A New Era for the Berkman Klein Center
The Berkman Klein Center was previously known as the Berkman Center for Internet & Society. On July 5, 2016, it got a new benefactor and a new name. Michael R. Klein, chairman of the Sunlight Foundation, donated $15 million to continue and expand the center’s work. “At a time when the opportunities and challenges of an increasingly networked world abound and digital transformations are profoundly shaping the future of society,” the press release notes, “this gift will not only provide vital core support, but will also allow the Center to start new explorations, launch innovative programs, and incubate novel collaborations both nationally and internationally.”
Open Knowledge’s Global Open Data Index estimates that only about 9% of its key governmental datasets are open. We have much work to do to make open data truly available and useful. With the new funding and the Net Data Directory project from the Berkman Klein Center, we can hope that this work will not only continue, but also increase.
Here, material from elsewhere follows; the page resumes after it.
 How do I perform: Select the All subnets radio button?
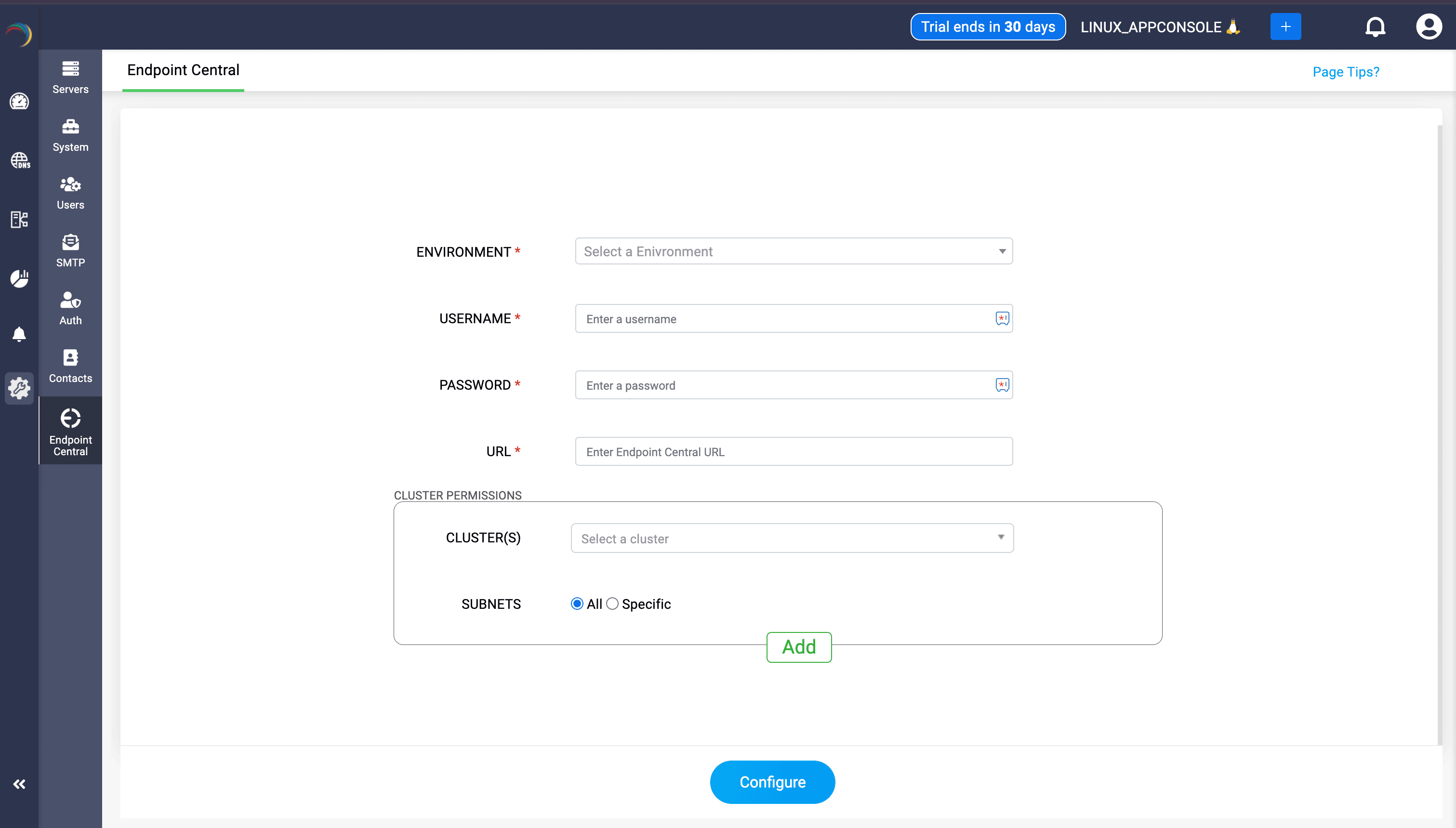coord(577,604)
Collaborating with information professionals could be a key to this project’s success.
Open Datasets: Today’s Oxymoron in Research
Today we are lucky to be able to locate reasonable (if not comprehensive) lists of available data repositories. Gaining access to the public datasets contained within them is still an overly burdensome process. The effort that users are required to invest to evaluate each potential dataset is often beyond the patience of even the most experienced searchers.
Information professionals already know the complexities and labor involved in developing good search engines and metadata. The Net Data Directory just may be an opportunity to engage in much-needed practical research with a nonprofit partner that has a rich history and a strong commitment to innovation and quality. Information professionals, with our years of experience and focus on users, have much to offer in this process. We all need better internet search tools—especially when it comes to open data. This may be our chance.